- Born: Lucia Ella Keskin 9 February 2001 (age 25) Margate, Kent, England
- Education: Dane Court Grammar School
- Occupations: Comedian; actress; writer; YouTuber; internet personality;
- Years active: 2017–present
- Television: Big Boys (2022) Sneakerhead (2022) Things You Should Have Done (2024)

YouTube information
- Channel: Chi With A C;
- Genres: Comedy; music; vlogs;
- Subscribers: 458 thousand
- Views: 39 million

= Lucia Keskin =

English comedian, actress and internet personality (born 2001)

Lucia Ella Keskin (born 9 February 2001), also known as Chi with a C /ˈtʃiː/, is an English comedian, actress, writer, YouTuber and internet personality. She began her career posting comedy sketches and parody videos on YouTube before appearing in television series including Big Boys and Sneakerhead. In 2024, she created, wrote and starred in the BBC Three sitcom Things You Should Have Done. For her writing on the series, Keskin won the British Academy Television Craft Award for Best Emerging Talent: Fiction in 2025.

== Early and personal life ==
Keskin is from Margate, Kent. She attended Dane Court Grammar School, Broadstairs. She briefly worked as an assistant in a dance school, after leaving education with just one GCSE. She also trained at The Canterbury Academy Institute of Performing Arts, studying musical theatre.

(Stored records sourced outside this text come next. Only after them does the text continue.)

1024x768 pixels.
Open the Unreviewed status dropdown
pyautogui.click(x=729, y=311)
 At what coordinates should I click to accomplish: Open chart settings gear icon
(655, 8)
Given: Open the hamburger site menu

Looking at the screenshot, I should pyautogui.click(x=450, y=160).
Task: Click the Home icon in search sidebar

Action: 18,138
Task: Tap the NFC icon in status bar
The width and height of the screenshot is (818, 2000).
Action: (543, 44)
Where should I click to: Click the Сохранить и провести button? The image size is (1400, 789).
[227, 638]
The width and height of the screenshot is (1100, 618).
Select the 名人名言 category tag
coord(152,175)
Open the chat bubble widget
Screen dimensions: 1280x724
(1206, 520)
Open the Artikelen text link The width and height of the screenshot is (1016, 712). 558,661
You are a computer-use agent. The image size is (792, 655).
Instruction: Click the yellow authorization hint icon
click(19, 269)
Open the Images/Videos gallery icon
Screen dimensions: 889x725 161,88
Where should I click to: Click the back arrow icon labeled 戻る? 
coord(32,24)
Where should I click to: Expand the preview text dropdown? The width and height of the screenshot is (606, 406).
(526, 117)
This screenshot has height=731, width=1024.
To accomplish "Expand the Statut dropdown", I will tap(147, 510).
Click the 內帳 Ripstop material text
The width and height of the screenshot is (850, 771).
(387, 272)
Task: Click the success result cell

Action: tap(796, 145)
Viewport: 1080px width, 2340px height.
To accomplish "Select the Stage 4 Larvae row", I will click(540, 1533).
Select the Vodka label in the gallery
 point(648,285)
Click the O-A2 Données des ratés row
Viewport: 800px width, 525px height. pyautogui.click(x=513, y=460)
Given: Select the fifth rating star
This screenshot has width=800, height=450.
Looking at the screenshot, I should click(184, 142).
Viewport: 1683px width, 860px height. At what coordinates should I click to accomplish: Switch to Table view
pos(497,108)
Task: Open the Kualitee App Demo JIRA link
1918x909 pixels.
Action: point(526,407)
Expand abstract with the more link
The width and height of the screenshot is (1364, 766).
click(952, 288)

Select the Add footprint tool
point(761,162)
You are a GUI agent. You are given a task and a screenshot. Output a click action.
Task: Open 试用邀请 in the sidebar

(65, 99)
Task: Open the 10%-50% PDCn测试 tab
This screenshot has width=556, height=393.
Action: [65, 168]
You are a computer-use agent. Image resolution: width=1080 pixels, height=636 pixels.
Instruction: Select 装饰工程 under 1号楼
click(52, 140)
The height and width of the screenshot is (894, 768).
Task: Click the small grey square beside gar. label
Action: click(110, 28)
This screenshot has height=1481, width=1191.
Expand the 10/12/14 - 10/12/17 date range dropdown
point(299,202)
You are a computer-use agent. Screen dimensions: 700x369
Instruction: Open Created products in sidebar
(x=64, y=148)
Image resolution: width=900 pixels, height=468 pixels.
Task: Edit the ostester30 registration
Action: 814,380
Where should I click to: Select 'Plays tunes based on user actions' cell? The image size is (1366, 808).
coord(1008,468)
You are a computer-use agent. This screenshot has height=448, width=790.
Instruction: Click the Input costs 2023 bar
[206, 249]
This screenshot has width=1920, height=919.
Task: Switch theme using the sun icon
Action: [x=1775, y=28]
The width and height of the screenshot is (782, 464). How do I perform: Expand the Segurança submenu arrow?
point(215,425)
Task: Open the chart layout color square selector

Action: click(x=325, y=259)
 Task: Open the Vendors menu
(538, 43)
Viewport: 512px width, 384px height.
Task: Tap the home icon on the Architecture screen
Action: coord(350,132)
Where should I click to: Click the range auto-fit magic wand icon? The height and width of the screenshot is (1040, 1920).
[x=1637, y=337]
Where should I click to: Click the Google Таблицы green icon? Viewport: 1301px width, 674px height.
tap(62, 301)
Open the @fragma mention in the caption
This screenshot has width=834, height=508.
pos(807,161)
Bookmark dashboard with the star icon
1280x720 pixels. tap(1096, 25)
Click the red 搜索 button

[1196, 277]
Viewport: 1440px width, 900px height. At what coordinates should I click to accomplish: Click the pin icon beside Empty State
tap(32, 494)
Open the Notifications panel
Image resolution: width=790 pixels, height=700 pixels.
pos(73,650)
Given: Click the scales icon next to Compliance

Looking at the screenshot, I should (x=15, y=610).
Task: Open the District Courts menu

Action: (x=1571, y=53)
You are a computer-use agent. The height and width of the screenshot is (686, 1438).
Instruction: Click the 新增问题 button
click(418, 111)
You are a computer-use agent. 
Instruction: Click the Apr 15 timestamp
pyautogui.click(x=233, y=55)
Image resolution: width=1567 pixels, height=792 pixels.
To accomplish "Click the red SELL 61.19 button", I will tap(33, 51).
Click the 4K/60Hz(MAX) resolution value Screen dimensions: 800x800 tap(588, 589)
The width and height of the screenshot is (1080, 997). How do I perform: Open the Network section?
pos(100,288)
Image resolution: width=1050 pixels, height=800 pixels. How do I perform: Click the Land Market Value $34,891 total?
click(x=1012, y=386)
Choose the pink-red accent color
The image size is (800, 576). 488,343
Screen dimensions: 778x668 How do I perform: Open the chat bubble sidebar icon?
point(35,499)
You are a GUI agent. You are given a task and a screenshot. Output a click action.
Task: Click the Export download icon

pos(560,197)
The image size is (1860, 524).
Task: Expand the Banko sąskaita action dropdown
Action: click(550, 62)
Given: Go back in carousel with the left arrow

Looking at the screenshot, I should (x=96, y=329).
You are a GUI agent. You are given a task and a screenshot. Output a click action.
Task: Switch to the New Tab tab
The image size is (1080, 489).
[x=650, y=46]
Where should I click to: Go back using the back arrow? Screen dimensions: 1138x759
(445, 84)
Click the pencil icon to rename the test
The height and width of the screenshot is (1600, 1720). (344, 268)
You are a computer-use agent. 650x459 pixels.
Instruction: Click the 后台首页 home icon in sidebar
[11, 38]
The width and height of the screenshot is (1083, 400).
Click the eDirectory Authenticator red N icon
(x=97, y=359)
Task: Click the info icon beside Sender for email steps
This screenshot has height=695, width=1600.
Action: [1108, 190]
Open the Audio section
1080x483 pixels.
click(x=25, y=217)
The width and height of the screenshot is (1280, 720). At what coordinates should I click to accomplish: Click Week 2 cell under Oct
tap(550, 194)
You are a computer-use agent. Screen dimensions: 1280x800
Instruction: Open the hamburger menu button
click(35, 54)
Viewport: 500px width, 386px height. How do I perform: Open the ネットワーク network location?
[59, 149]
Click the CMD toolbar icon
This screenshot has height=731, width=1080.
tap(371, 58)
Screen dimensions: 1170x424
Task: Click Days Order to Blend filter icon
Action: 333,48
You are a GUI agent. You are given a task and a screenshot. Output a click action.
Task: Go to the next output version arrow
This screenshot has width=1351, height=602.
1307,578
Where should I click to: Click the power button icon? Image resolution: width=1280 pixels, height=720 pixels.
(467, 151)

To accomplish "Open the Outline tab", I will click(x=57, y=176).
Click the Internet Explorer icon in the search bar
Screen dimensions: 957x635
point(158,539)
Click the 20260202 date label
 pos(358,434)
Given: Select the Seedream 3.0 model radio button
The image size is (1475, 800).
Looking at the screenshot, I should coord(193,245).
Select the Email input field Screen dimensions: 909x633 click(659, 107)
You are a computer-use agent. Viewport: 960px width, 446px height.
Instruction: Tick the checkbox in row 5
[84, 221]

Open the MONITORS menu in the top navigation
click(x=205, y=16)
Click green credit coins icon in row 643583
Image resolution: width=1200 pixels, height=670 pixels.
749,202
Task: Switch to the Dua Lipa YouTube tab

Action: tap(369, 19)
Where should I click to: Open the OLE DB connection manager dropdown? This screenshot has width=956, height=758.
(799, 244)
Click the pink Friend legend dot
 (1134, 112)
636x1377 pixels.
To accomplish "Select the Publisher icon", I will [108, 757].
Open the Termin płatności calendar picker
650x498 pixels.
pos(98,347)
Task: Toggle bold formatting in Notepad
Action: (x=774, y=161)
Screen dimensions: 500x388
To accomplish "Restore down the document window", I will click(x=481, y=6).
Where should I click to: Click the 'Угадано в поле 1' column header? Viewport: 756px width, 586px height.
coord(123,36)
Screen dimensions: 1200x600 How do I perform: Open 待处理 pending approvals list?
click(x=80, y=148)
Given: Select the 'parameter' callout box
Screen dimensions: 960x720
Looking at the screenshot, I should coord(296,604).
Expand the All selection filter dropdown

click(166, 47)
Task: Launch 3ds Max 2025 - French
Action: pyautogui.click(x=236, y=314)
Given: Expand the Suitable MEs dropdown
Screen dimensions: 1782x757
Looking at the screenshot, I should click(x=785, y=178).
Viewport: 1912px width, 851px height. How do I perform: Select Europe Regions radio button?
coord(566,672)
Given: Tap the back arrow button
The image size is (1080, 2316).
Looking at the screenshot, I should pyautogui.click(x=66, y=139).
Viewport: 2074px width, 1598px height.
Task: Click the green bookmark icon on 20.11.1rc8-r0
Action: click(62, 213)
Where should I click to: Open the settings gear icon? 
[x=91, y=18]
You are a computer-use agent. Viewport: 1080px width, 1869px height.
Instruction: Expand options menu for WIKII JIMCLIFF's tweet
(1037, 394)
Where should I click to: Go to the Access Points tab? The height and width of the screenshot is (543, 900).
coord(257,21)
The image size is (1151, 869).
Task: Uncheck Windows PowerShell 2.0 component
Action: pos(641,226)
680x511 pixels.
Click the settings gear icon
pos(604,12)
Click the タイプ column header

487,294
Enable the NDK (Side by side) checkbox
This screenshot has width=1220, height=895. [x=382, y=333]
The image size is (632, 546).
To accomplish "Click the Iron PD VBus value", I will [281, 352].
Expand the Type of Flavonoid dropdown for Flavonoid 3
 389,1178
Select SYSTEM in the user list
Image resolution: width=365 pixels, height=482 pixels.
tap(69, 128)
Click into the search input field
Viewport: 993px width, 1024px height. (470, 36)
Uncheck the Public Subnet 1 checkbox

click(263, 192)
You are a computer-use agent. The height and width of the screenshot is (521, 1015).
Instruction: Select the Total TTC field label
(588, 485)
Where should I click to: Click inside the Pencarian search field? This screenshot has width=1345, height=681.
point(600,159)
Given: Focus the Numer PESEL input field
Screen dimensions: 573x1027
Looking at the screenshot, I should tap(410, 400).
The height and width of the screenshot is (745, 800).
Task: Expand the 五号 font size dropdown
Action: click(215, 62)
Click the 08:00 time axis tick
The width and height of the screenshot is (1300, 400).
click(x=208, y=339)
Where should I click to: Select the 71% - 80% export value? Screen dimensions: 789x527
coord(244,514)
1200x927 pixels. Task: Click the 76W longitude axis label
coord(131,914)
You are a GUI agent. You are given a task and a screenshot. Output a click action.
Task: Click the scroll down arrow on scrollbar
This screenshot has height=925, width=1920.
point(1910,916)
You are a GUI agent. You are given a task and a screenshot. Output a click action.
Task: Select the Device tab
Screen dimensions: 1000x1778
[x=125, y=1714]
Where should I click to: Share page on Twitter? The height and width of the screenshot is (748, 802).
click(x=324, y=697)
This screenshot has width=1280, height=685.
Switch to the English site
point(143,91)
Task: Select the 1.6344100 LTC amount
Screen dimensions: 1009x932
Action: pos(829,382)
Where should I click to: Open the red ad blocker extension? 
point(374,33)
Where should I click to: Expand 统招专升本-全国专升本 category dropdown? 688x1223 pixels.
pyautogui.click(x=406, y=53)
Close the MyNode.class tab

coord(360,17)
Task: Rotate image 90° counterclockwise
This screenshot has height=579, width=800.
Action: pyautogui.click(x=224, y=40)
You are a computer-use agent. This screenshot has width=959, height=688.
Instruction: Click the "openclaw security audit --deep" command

In January 2022, Keskin announced she was in a relationship with a woman. However, she confirmed she was again single a year later via an Instagram post.

== Career ==
Keskin began uploading videos on YouTube in 2017. Her first viral video was an impersonation of Gemma Collins uploaded to Facebook in 2018 and first YouTube hit was a September 2018 reenactment of Friends pilot episode. Subsequently, Keskin appeared on BBC News, accidentally Skypeing the channel during another interview. She has performed several other parodies of TV shows and characters, using greenscreen. In The Daily Telegraph, Eleanor Halls described Keskin as "the funniest person online right now." Keskin featured at the 2019 Summer in the City festival.

In 2020, Keskin's parody of American Horror Story was praised by Sarah Paulson, an actress of the series. Paulson agreed with comments that encouraged Netflix to commission Keskin for her own show.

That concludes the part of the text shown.